厚木中央公園で子どもたちが絵を描き、作品を誰かのおやつに交換する「青空おやつ」活動が、第16回かながわ子ども・子育て支援草の根賞に選ばれた。小さな優しさを持ち寄る仕組みが「新しい子育て支援の形」と評価され、県内外からも賛同が寄せられている。
公園の一角に敷かれた四畳半ほどのブルーシート。青空おやつの看板を囲むように子どもたちがクレパスを握る。絵のテーマは「まほうのステッキがあったら」「何かにヒゲをはやす」などユニークなものばかり。完成した作品をスタッフに渡すと、おやつと交換してもらえる。
このイベントを続けるために欠かせない、おやつを確保する手段が「おやつのたね」だ。ネット上で販売し、企画に賛同してくれた人が購入する。運営側はお礼状とともに、子どもたちの描いた作品を送る。そして次回開催用のおやつが確保できる。こうした顔の見えない賛同者たちがサイクルを支え、これまで28回続いてきた。
子どもたちは描くことで誰かの役に立つことを感じられる。毎回参加する子や、会場で手伝ってくれる子もいるという。
この仕組みを考えたのは、厚木市寿町のデザイン事務所「ティラミス」の鈴木洋子さん(47)と共同経営者の松村剛司さん(45)。きっかけは5年ほど前に参加した「緑のまつり」。会場で子どもたちに緑に関する絵を描いてもらい、すごろくをプレゼントした。楽しそうな子どもたちの姿の中に、お風呂に入っていないと思われる子がいた。まだ涼しい季節なのに、薄手の服を着ている。イベント後にコロナ禍となり、学校給食中止のニュースが目に入った。「あの子はどうしているのかな」――その思い出がきっかけで「あおぞらおやつ」の仕組みを思いついた。市に公園利用を相談し、3年前に第1回が実現した。「おやつのたね」を購入してくれる賛同者は、厚木市だけでなく、遠くは関西在住の人もいる。
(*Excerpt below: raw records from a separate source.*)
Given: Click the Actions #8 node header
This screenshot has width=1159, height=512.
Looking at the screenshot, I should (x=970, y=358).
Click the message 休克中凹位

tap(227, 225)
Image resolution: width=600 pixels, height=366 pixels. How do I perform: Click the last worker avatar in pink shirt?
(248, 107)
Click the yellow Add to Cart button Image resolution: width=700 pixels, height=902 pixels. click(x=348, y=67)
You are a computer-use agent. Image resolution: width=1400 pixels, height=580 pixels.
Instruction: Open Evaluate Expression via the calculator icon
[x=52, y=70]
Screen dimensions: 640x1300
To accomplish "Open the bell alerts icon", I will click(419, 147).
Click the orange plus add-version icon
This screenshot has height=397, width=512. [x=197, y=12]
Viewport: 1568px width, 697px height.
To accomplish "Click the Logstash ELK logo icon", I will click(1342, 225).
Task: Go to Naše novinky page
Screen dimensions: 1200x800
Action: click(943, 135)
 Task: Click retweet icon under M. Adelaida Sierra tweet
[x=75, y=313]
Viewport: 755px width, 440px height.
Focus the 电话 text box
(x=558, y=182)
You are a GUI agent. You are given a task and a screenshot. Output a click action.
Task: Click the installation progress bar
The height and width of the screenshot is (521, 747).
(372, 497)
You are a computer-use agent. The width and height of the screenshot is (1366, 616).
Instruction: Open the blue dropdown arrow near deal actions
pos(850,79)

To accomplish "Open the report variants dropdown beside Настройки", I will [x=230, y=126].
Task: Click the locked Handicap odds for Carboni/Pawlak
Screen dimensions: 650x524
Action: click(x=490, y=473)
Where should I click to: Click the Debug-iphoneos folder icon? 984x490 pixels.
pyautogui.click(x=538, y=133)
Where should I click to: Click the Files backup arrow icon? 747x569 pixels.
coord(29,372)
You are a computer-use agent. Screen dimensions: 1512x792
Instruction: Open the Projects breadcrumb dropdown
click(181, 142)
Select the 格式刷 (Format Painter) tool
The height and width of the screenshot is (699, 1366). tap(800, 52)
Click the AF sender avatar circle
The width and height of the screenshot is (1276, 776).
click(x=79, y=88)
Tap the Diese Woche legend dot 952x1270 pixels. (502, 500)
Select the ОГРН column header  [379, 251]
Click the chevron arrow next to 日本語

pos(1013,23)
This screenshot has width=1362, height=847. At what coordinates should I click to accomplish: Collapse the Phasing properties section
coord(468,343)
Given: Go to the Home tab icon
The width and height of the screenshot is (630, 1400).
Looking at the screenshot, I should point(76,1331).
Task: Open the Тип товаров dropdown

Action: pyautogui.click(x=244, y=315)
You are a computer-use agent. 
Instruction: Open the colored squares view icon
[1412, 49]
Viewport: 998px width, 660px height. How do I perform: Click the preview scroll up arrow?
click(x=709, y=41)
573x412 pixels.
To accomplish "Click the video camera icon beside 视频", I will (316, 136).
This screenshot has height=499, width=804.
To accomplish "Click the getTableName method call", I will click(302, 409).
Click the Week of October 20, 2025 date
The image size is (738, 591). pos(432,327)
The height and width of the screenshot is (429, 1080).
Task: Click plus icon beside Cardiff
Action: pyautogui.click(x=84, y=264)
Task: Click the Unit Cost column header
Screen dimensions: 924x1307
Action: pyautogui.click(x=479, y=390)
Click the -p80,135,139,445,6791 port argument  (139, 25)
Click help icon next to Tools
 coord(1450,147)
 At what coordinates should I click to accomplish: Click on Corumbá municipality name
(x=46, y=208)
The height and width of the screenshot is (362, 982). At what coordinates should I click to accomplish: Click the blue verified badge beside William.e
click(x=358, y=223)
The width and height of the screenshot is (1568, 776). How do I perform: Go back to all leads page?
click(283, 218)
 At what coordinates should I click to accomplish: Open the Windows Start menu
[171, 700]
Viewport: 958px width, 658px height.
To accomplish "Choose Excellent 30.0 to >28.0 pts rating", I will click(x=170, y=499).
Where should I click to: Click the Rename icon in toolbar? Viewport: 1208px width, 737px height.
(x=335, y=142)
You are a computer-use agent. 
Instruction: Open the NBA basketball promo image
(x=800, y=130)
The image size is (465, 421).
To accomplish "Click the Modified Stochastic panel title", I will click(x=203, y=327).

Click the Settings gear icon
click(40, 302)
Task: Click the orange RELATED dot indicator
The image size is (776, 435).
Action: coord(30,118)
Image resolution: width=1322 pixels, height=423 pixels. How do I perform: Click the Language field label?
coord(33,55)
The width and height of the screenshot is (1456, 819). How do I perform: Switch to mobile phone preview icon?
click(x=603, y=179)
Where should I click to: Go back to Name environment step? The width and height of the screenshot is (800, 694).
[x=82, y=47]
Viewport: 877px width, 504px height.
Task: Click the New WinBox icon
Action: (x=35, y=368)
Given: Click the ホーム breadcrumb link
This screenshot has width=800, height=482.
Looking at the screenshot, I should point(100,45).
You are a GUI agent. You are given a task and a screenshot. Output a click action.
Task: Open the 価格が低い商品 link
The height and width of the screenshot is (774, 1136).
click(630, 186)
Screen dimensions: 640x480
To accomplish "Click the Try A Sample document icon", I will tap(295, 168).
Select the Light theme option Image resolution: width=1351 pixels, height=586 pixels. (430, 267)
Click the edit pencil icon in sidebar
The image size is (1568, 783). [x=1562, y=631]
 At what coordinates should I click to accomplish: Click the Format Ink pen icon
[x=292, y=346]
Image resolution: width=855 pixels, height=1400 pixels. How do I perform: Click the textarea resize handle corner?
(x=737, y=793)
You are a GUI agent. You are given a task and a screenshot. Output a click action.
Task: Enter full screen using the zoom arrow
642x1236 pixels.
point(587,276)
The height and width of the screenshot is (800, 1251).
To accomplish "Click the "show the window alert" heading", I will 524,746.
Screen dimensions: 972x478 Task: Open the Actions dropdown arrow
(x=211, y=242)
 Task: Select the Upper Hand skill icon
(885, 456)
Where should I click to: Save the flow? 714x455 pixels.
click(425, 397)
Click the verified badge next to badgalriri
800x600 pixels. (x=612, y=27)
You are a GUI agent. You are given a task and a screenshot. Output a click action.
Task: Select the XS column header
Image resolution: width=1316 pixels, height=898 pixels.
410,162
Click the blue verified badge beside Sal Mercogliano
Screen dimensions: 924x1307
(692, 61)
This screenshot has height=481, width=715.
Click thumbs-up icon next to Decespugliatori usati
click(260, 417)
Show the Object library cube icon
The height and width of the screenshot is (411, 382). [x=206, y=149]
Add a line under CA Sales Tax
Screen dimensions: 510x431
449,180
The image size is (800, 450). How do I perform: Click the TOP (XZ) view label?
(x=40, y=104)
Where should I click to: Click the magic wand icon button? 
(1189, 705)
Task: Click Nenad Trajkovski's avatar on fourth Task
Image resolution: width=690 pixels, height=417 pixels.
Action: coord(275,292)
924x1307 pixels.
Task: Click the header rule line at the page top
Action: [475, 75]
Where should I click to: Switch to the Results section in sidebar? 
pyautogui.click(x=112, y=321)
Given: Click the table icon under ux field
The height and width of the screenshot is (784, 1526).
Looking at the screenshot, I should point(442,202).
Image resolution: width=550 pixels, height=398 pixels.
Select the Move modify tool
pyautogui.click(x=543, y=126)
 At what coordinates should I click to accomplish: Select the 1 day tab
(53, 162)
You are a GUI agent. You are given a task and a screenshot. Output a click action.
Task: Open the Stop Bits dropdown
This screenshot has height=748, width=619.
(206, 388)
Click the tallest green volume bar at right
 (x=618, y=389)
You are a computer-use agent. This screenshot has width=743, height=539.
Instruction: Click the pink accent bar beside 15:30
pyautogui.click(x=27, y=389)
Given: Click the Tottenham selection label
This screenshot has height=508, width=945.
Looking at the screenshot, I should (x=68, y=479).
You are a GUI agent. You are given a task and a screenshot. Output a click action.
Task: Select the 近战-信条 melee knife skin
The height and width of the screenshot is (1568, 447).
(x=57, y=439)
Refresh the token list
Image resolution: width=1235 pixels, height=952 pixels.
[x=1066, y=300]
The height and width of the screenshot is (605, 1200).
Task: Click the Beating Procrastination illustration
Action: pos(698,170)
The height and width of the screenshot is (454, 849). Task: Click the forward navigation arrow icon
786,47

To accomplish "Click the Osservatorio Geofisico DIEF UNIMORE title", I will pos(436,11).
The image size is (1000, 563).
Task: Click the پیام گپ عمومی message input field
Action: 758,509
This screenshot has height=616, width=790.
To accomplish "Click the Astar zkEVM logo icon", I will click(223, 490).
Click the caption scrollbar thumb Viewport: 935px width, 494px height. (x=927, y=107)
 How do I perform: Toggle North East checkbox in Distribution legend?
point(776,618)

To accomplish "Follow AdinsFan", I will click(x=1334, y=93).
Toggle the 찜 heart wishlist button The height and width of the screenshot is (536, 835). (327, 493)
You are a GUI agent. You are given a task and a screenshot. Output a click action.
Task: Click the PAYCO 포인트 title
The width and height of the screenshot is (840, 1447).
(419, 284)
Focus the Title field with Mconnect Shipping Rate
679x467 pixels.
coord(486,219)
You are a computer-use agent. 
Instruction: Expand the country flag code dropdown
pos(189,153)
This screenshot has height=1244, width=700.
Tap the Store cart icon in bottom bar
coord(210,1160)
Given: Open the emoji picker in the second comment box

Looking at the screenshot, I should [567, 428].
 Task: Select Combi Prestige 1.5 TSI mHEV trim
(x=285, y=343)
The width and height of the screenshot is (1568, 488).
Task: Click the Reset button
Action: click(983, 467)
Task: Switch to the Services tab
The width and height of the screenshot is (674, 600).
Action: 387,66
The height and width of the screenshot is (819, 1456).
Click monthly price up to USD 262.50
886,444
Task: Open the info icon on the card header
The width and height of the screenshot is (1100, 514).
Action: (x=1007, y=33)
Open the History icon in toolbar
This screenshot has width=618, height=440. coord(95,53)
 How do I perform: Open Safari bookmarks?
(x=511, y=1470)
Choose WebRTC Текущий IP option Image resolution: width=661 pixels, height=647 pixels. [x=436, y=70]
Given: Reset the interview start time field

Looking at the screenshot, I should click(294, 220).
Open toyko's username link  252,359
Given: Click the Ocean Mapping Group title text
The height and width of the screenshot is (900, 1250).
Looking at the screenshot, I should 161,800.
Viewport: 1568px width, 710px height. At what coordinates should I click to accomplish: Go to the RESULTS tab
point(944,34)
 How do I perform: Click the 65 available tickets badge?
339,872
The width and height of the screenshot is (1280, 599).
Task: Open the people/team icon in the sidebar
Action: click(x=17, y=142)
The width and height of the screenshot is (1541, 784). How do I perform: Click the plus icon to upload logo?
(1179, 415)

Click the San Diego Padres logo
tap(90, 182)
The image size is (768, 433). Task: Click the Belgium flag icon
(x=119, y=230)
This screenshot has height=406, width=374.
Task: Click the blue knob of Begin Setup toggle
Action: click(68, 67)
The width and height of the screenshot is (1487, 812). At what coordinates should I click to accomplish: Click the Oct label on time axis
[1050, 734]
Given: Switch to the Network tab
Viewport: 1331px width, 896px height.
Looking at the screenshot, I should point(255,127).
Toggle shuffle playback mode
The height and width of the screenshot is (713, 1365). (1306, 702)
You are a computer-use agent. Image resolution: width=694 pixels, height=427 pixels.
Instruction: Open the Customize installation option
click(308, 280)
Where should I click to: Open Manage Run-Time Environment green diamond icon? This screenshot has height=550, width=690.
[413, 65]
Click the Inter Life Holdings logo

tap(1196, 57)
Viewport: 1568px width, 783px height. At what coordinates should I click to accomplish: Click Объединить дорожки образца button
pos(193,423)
もっと多くの人が気軽に参加できる仕組みづくりが課題だ。「子どもたちが楽しんでくれればそれでいい。大人になって『良かったな』と思い出したり、思い出さなくてもいい」と松村さん。
次回は3月25日午後1時半から厚木中央公園で予定。雨天中止。詳しくは「あおぞらおやつ」でネット検索を。